A string of recent executive departures -- Yahoo (YHOO) CEO Carol Bartz to Bank of America's (BAC) division presidents Sallie Krawcheck and Joe Price, to name a few – raises the question of whether this cycle will continue.
Rinsing and recycling familiar business leaders is far from new. Whether you call it the executive class or the corporate elite, a narrow band of execs have been hop-scotching to and from well-paid perches for decades.
Boards replete with buddies rubberstamp executive decisions -- but no one pays attention until something goes wrong, and outsiders delve into board connections. What gives?
Familiar feels comfortable
"There is a comfort level issue here," explains Sydney Finkelstein, professor at Dartmouth's Tuck School of Business. "You could find five experts for a board opening, and one's from the country club, and that's that."
Finkelstein says that executives and board members have to spend a fair amount of time together, and it's easier with a known quantity.

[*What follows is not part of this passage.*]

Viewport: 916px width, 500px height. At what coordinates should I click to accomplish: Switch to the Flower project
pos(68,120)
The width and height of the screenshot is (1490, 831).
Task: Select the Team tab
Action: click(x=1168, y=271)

The risk, however, says Finkelstein, author of Why Smart Executives Fail, is that "directors might be more concerned about friendships and connections."
In the game of corporate musical chairs, room is often made for even those from disgraced companies, according to a new Stanford study, called "Scarlet Letter: Are the CEOs and Directors of Failed Companies 'Tainted'?"
Former directors of the insurance giant American International Group (AIG), like Ellen Futter, president of the American Museum of Natural History, and Marshall A. Cohen, former Molson Co. (TAP) CEO, for example, escaped unblemished and have migrated to the boards of other major public companies, including JP Morgan Chase (JPM) and TD Ameritrade (AMTD).
Directors of defunct companies like Bear Stearns, Lehman Brothers, Wachovia Bank and Washington Mutual have resurfaced on the boards of corporate behemoths like Verizon (VZ), Dow Chemical (DOW), Hewlett Packard (HPQ) and Nike (NKE).